**What is being asked:** Please replace "checkbox" with "tick box" in the listing from the line with "Viewport: 485px width, 352px height." up to and including the line with "Open the gift rewards icon", and give those lines again with nothing else changed and the pictures left out.

**Extracted information:**
------------------------------

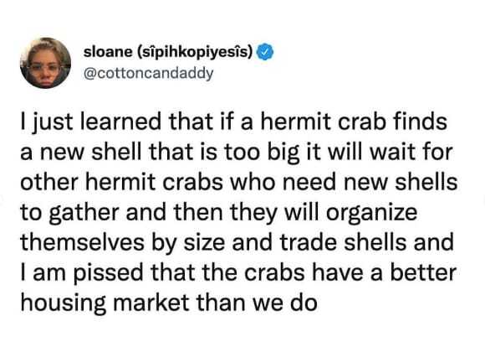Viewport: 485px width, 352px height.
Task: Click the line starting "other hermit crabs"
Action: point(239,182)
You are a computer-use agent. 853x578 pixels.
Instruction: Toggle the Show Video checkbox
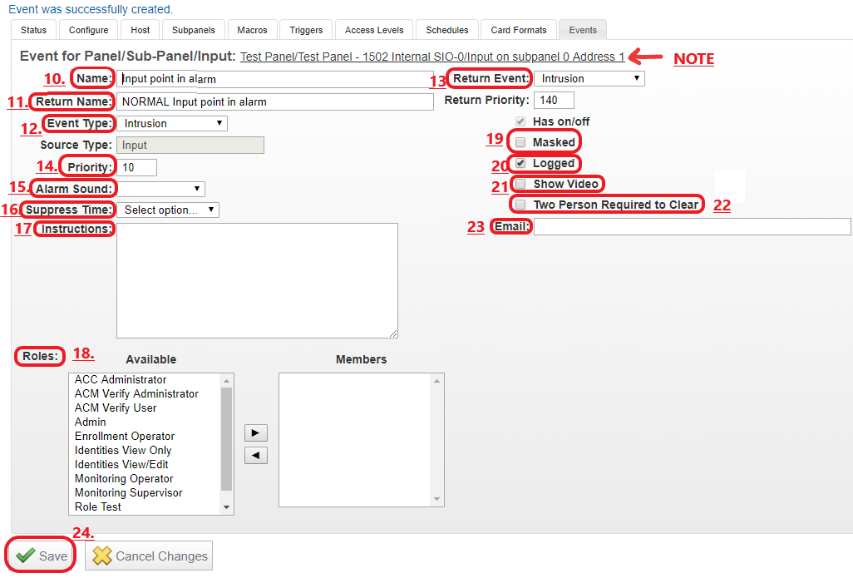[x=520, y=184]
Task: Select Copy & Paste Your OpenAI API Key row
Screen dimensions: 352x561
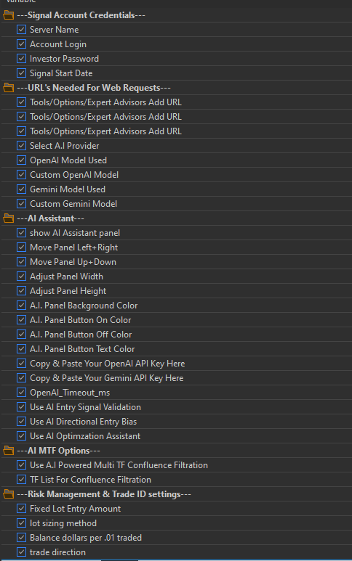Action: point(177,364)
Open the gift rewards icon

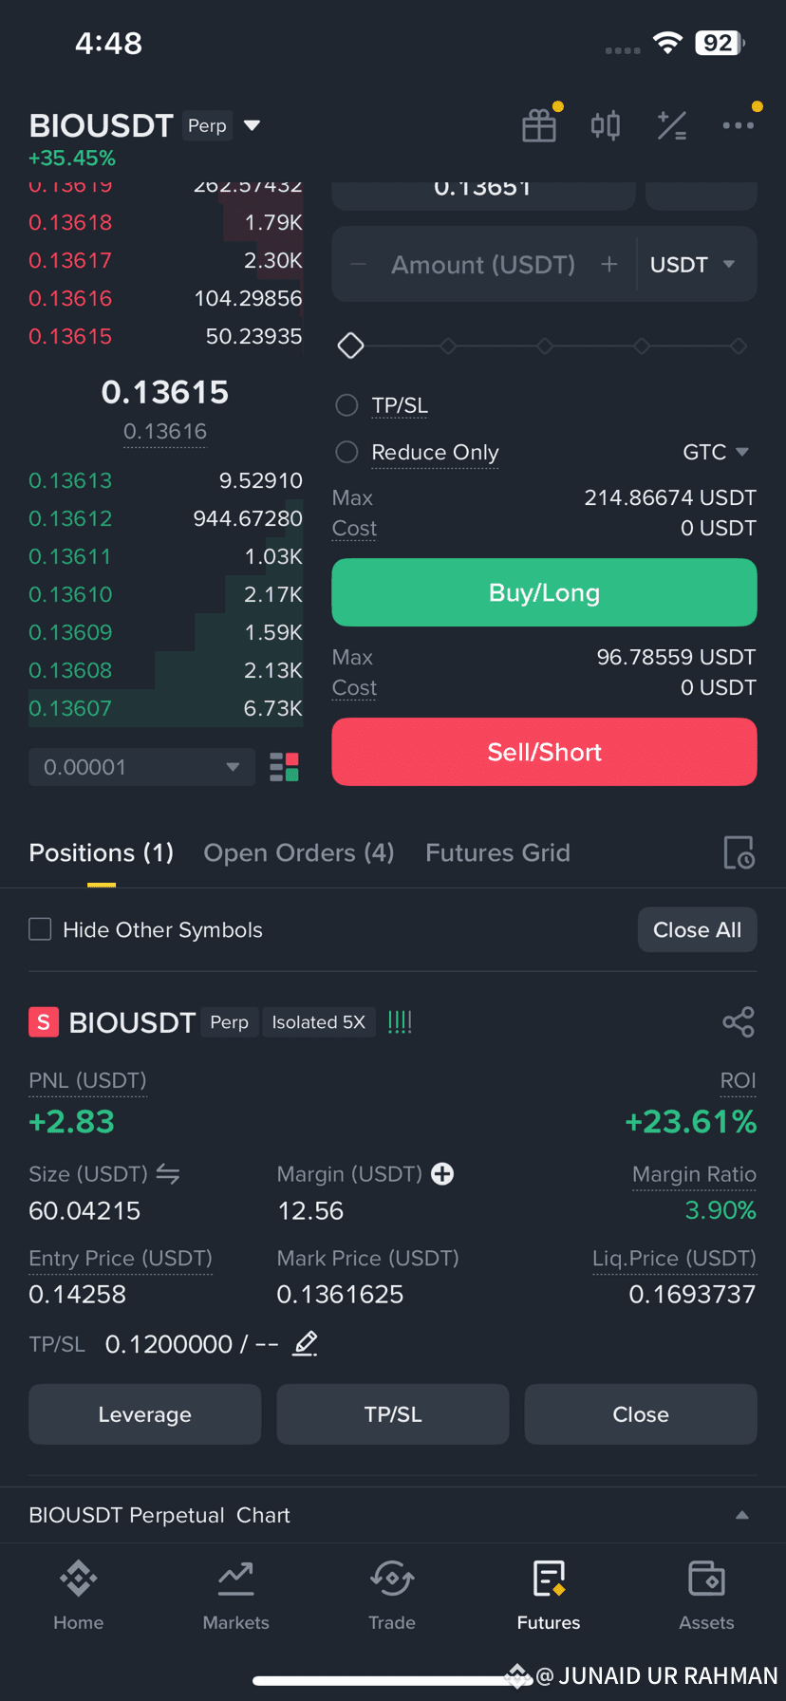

------------------------------

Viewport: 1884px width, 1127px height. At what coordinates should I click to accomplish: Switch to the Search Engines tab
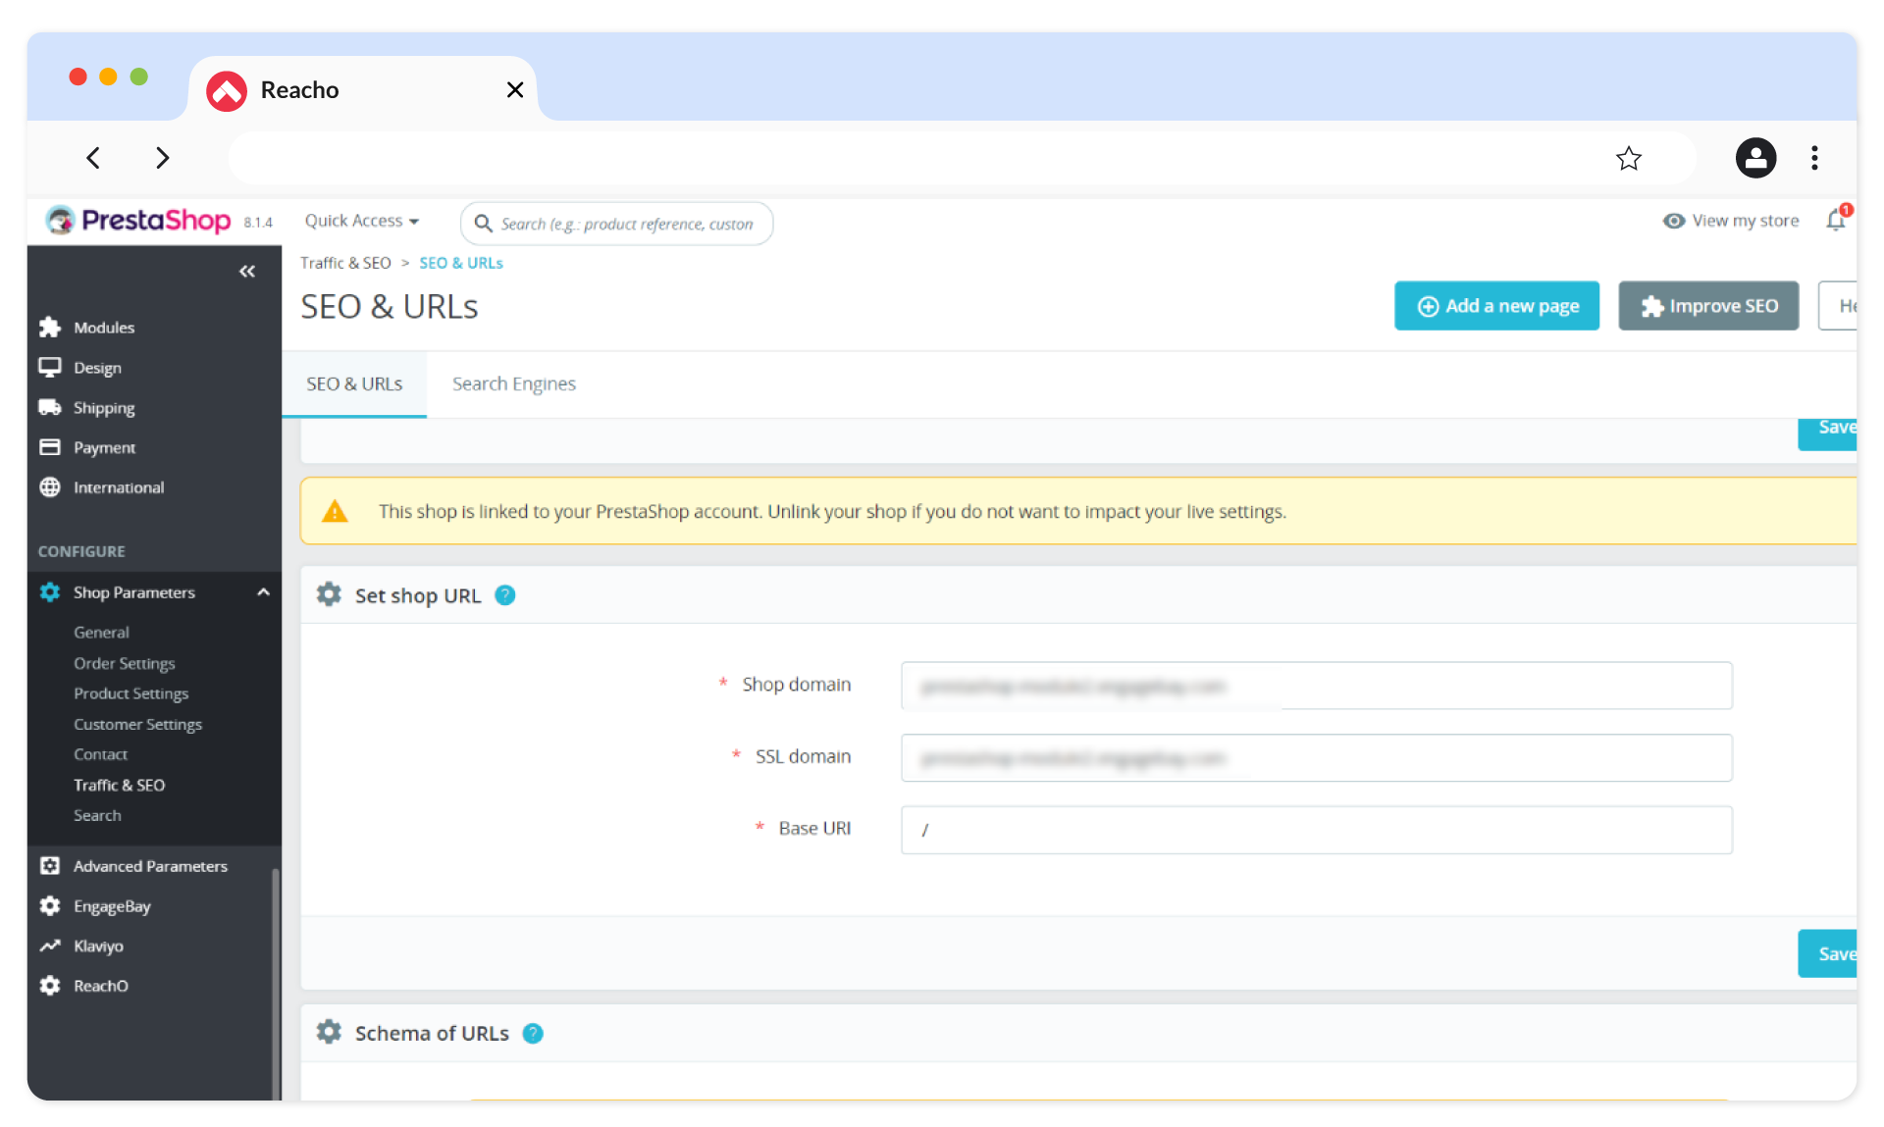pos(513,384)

------------------------------

**Correct result:**
Viewport: 485px width, 352px height.
Task: Click the line starting "other hermit crabs"
Action: point(239,182)
You are a computer-use agent. 853x578 pixels.
Instruction: Toggle the Show Video tick box
[x=520, y=184]
Task: Select Copy & Paste Your OpenAI API Key row
Screen dimensions: 352x561
Action: point(177,364)
Open the gift rewards icon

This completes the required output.